Abstract 9781: Electromechanical Optical Mapping in Beating, in Situ Swine Hearts

Abstract

Introduction: Optical mapping is a powerful method for imaging cardiac propagation but is traditionally limited to motion-arrested, ex vivo preparations. Extending the method to beating, in situ preparations will enable study of bidirectional electromechanical interactions and physiological coupling between the heart and the animal. Challenges in adapting optical mapping to this setting include motion artifact, loading of voltage sensitive dye (VSD), and absorption of excitation and emission light by blood. Here, we outline a system to simultaneously image electrical propagation and contraction of intact beating hearts in an in vivo swine model. Methods: Fifteen pigs weighting 25-35 kg were anesthetized. Hearts were exposed via median sternotomy. We glued 20-30 fiducial markers (2 mm, ~1 cm spacing) to the anterior LV epicardium. We injected 14 ml of 50 uM di-4-ANEQ(F)PTEA into a catheter placed in the LAD. Blood flow in the artery was blocked during and for 1 min following the injection.

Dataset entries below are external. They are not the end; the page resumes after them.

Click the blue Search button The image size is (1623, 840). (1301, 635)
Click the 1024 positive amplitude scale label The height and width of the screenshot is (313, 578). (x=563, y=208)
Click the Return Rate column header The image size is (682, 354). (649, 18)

This VSD works at longer wavelengths than commonly used VSDs and is therefore less affected by blood. Fluorescence was excited with alternating amber (602 nm) and green (526 nm) LEDs. Emission was long pass filtered (>700 nm) and recorded at 750 Hz with a pair of video cameras (SciMedia MiCAM03-N256) fitted with 35 mm, f/1.4 lenses . We analyzed marker motion to (1) quantify contraction and (2) partially correct motion artifact in membrane potential ( Vm ) signals. We also computed the ratio of green- to amber-elicited fluorescence on alternate frames to further correct motion artifact. Results and Conclusions: The method successfully images Vm and deformation. The figure shows an isochronal activation map of a paced beat (A), bars aligned with systolic principal strain (B), and Vm and shortening strain signals from selected sites (C). The method can be used to investigate coupled electromechanics and arrhythmogenesis in a more physiologically realistic setting than previous techniques.